Page —
—————
Tuesday, March 16, 2010

Covering a riot

Washington DC in 1971

An American nightmare


The morning sky was dark with heavy clouds and a chill nipped at my neck as I watched the police ready for a battle that I knew would come. Over 10,000 students had descended on Washington DC in 1971 with the stated objective of shutting the city down. Anti-war protest had grown in intensity as the Vietnam War had groaned on.

I had suffered a broken collarbone covering the Democratic Convention in Chicago in 1968 and had watched white American students become more radicalized in the intervening years. There had been a time when the Black Panthers and the Black Muslims had been America’s most radical voices. Now it was young white groups that led the list of America radicalism that was sweeping the country.            

I had arrived in Washington three days earlier. I had been covering protest stories back to back from New York to California. Along the way I had met three different women whom I thought would change my life and didn’t. I was in need of companionship, a head on a soft pillow and someone to talk to. Now I was faced with covering a demonstration that I knew would be filled with violence.  With both sides on edge I would again put myself in the middle as I tried to broker a good story.

The day started with a ritual I always followed when covering a demonstration. I put a small bottle of vinegar and cotton in my shirt pocket-- my tear gas protection— and a mouth guard between my teeth. I had sports finders on my cameras so that it would be easy to see through them if the tear gas was bad. I put a blanket under my shirt to protect my body from the blows I knew were coming, and in my back pocket, a small flask of bourbon to steel my courage.           

It was just after 9am when the long line of protesters I had joined started their face off with the police. I had spent the previous night with the chief of police and he had told me that he had pledged to the attorney general that he would keep the city open at all cost.
—————
Material provided —
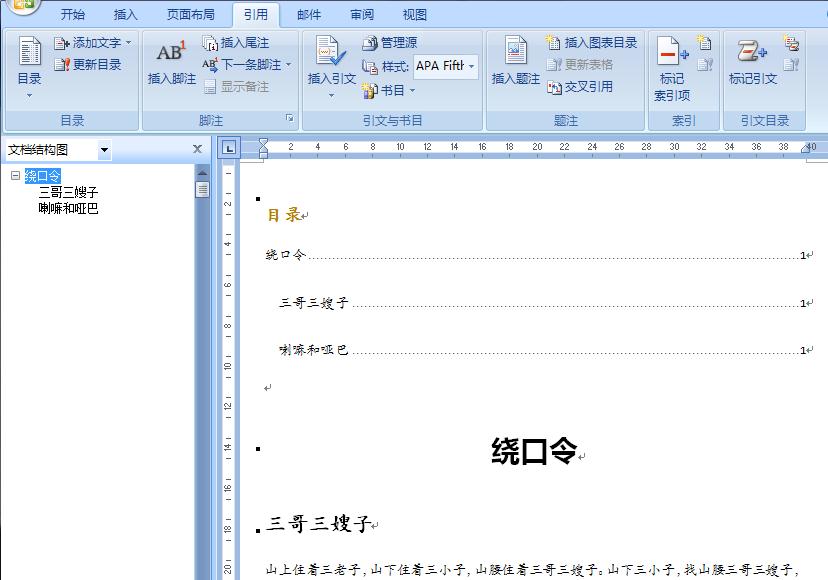Insert a table of figures with 插入图表目录

589,44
—————
Written problem 1 — Translate this sentence from the account of covering the 1971 Washington riot into Spanish: "Anti-war protest had grown in intensity as the Vietnam War had groaned on."
Written problem 2 — In the account of covering the 1971 Washington riot, what event was the narrator covering when they broke a collarbone?
Written problem 3 — Go on with the account of covering the 1971 Washington riot, starting after its final sentence.

Right answer 1 — La protesta contra la guerra había crecido en intensidad a medida que la guerra de Vietnam se prolongaba.

Right answer 2 — The Democratic Convention in Chicago in 1968.

Right answer 3 —
It was the perfect storm of a protest. White and black radicals had come together to fight the government over the war. They were well organized and backing down from the cops was out of the question. I was in the front row and to my left and right were two young women, both holding small flowers in their hands. As I watched, they held them forward as a peace offering to the line of police officers that was moving toward us in a slow and deadly march, their helmeted faces covered with gas masks. Over a loudspeaker I could hear the words “Disperse now or you will be arrested.”

 A cry went up from the protesters, “Kill the pigs,” as we moved forward. It was during moments like this that I always wondered to myself why I was doing this. I started to shoot pictures, my cameras my only defense as the police drew closer.

The police were launching tear gas into the crowd now and everyone around me was struggling to move forward. Reaching into my top pocket I pulled the cotton from the bottle and shoved it into my nose. My eyes burned but I could see well enough to shoot.

The police line was now only ten feet from where I stood. A young cop who couldn’t have been more than 20 swung his nightstick at me, catching the camera I was holding to my eye, smashing it to the ground. He pulled at my press tags and hit me hard on my blanketed shoulder, then on my legs and hands, dislocating my thumb. I buckled but didn’t go down. On my left shoulder I had a camera with a 300mm lens, and using it as a club, I swung wildly and the built in lens shade caught the young cop on his left cheek, causing him to stumbled backward. I pushed forward past him, somehow evading his grasp. Up ahead I could see the police command post. It was ten feet off the ground—the perfect spot to shoot.

On the police stand I saw a number of other photographers and they thankfully waved me up. It was like a life raft for a drowning man; the relief I felt made my heart skip about 50 beats. From there I had a great view of the action and was away from the grasp of the now-crazed police that had turned on the protesters with a vengeance.  

The protest lasted for another three days. In all, 2,500 protesters were arrested, 800 injured and four were killed.

 The image that leads this post was taken at 8:20 in the morning at the urging of Jerry Wilson, police chief of the Washington, DC police department.  As I looked at him addressing his top commander with his men behind him, I thought that it would be a short day for the demonstrators. I was so wrong. They came to Washington with passion and a cause they believed in: End the war at all cost. That anthem carried them for three long days and nights, but in the end, they had no choice but to choose the course of cessation.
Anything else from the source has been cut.